EL MUNDO › OPINIóN

La ley del revólver

 Por Norberto R. Méndez *

Uno de los iconos de la cinematografía estadounidense, Sam Peckinpah, escribió muchos de los guiones que hicieron célebre a la serie televisiva Gunsmoke, conocida en Argentina como La ley del revólver, un título más indicativo e inteligente de lo que mostraba esta producción hollywoodense: la violencia directa, sin juicio previo, como forma de aplicación de la justicia. Es cierto que ésta era la norma en un siglo XIX que no se caracterizó por el respeto a la ley. El problema es que estas formas perduran hasta hoy, cuando caen las máscaras de un capitalismo de época que puede caracterizarse como la violencia organizada para una re-colonización mundial.

El asesinato del dictador Muammar Khadafi a manos de combatientes irregulares del Consejo Nacional de Transición nos retrotrae a los tiempos de los vaqueros del Salvaje Oeste. Sin embargo, los poderosos de Occidente han elegido para establecer la democracia en Libia a este variopinto conjunto de ex oficiales de la Yamahiría khadafista, de militantes fundamentalistas islámicos (sospechosos de estar vinculados con la red Al Qaida), más algunos grupos menores de dudosa vocación civilizada.

Ya es ocioso repetir que la agresión contra el país norafricano se ha realizado fuera de todas las normas del derecho internacional que la propia ONU propulsó en sus resoluciones en defensa de la población civil, argumento central para justificar un ataque devastador que ha provocado más de 60.000 víctimas. Pero es necesario recalcar que los resultados que arroja la operación Odyssey Dawn agregan mayor inestabilidad y futuros riesgos a una región que se suponía transitando hacia un cambio de régimen democrático. No parece que estemos en presencia del amanecer de una nueva era menos autoritaria, sino más bien frente a un incendio alimentado con nafta.

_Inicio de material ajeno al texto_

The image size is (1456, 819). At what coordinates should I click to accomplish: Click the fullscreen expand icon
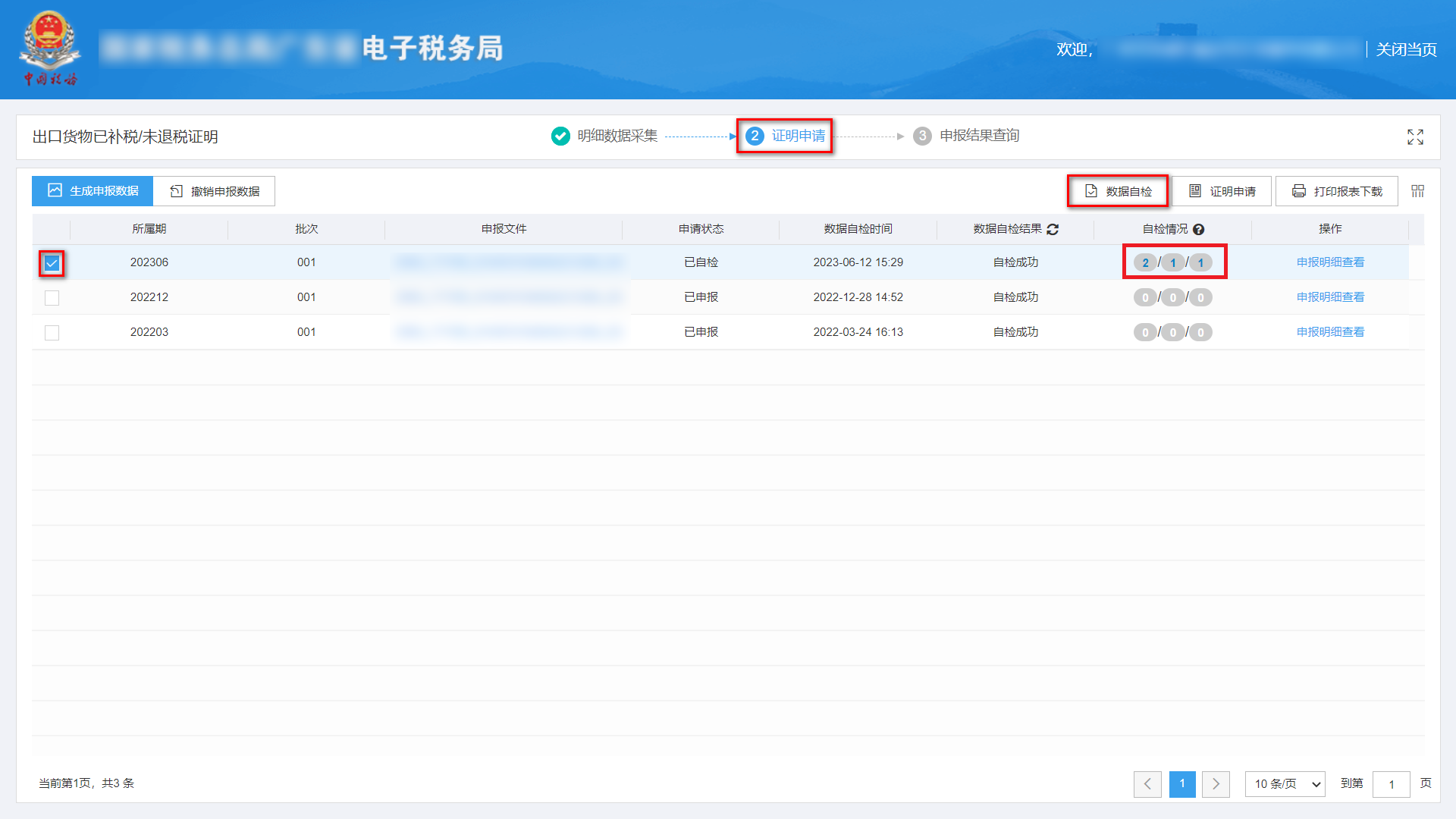click(x=1415, y=136)
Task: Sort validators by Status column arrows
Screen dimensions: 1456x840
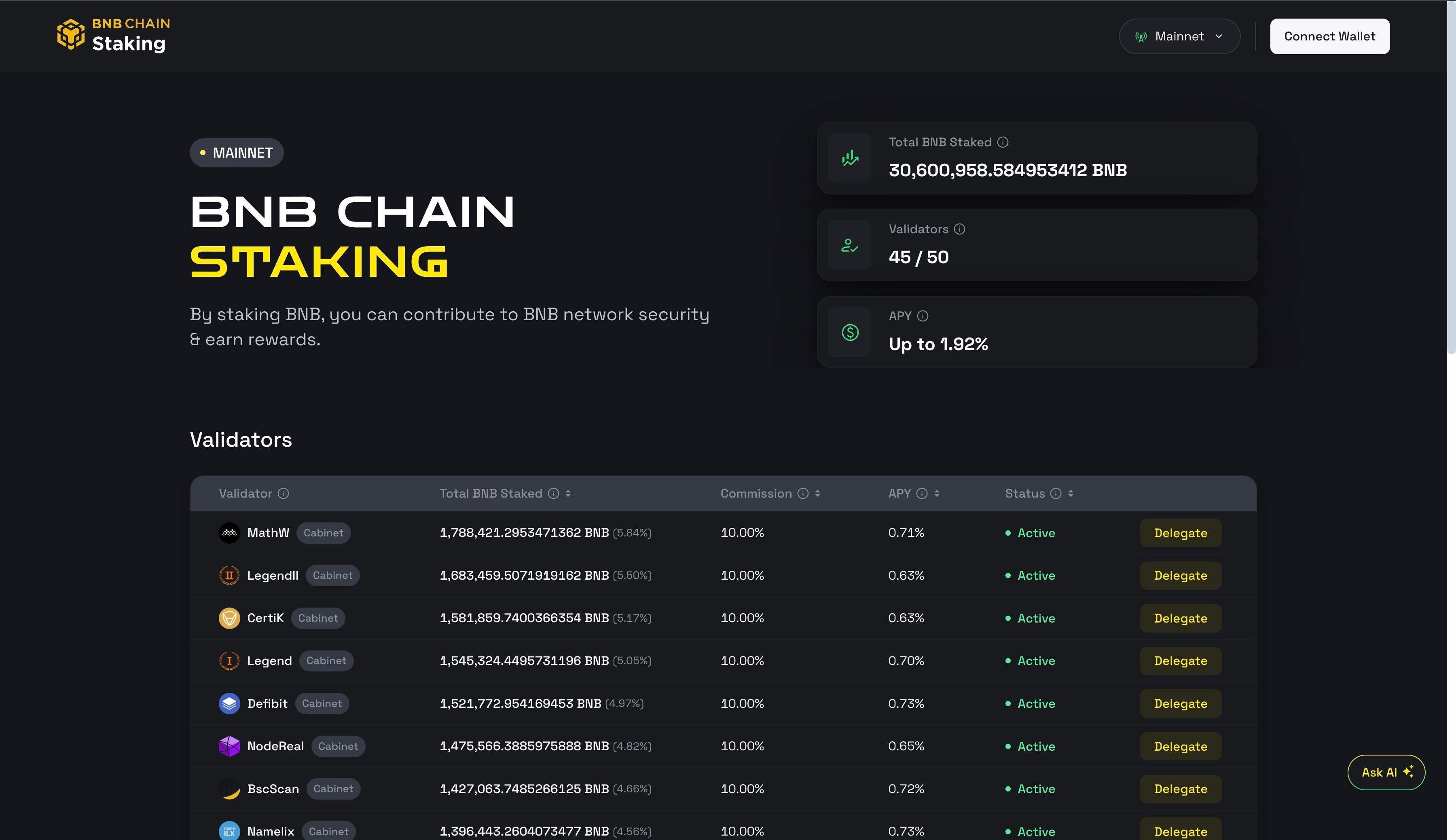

Los elementos locales que atacaron al líder libio finalmente lo ejecutaron con un tiro en la sien, imposible de ser producto de un intercambio de disparos, como pretenden las fuentes rebeldes. A los pedidos de clemencia implorados por Khadafi, los combatientes jihadistas contestaban vociferando “Allah-hu-Akbar” (Dios es el más grande), contrariando los preceptos del Islam que obligan al trato humanitario de los prisioneros. Estos son los “revolucionarios” que hicieron en el terreno el trabajo sucio que la OTAN evadió, pero cuyos misiles y aviones no tripulados decidieron la suerte de una guerra civil en la cual la alianza atlántica tomó partido, burlando el principio de no intervención en los asuntos internos de los Estados, tal como está inscripto en la Carta de las Naciones Unidas.

Los “buenos” que fueron alentados por las potencias dominantes no parecen ser tan buenos (o convenientes) y sus patrones occidentales buscan salvar la cara anunciando que van a investigar si Khadafi fue muerto en “buena ley”. No es hipocresía, es el realismo del poder “blando” y del poder “duro” a como dé lugar. Son los cánones de un capitalismo en crisis que no trepida en colocarse fuera de toda ley, apelando a las formas más bárbaras porque está en juego su propia supervivencia.

Ya no alcanza con el dominio económico indirecto, vigente hasta el fin de la era de la Guerra Fría, sino que las “nuevas” formas de dominación reproducen extemporáneamente la etapa imperialista que definió Lenin como culminación del proceso avasallador del capital. La crueldad de los asesinos de Khadafi es mera expresión de los tiempos que vivimos y sus protagonistas no son más bestiales que los designios de sus mandantes. Retomar el rumbo del imperio de la ley verdadera debe ser el objetivo irrenunciable para la vigencia de un orden internacional justo y pacífico que deje de lado la “justicia” por mano propia, esto es, la legitimización espuria de la legalidad.

* Doctor en Relaciones Internacionales. Profesor de la UBA.